**WHAT IS NEEDED**. What lines in the entries hold the string "will"? List them.

**SUPPLIED RECORDS**.
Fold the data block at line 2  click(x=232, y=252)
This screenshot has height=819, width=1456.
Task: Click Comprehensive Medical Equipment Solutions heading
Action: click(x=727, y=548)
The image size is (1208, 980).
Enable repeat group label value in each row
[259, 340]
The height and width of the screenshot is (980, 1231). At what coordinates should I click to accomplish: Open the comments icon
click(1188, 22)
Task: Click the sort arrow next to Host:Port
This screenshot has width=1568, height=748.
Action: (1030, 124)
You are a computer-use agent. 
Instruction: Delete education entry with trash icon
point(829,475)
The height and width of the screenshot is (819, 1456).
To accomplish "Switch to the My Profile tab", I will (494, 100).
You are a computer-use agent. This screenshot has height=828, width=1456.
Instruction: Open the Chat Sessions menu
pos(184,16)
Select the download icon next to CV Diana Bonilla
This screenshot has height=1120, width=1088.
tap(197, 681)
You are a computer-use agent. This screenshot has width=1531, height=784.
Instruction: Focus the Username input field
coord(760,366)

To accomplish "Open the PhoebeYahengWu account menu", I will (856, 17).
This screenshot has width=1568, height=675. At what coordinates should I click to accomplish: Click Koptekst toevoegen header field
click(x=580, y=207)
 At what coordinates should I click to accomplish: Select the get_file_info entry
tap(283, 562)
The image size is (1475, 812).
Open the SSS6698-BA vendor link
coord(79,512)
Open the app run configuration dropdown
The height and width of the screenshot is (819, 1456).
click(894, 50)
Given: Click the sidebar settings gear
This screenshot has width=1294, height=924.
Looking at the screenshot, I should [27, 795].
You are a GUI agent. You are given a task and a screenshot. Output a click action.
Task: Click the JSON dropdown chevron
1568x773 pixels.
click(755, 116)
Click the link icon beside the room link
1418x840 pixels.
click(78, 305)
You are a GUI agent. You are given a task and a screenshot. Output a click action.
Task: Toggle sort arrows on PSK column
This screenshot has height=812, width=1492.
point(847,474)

**PROBLEM SOLUTION**.
To accomplish "Switch to the My Profile tab", I will (494, 100).
To accomplish "Open the PhoebeYahengWu account menu", I will (856, 17).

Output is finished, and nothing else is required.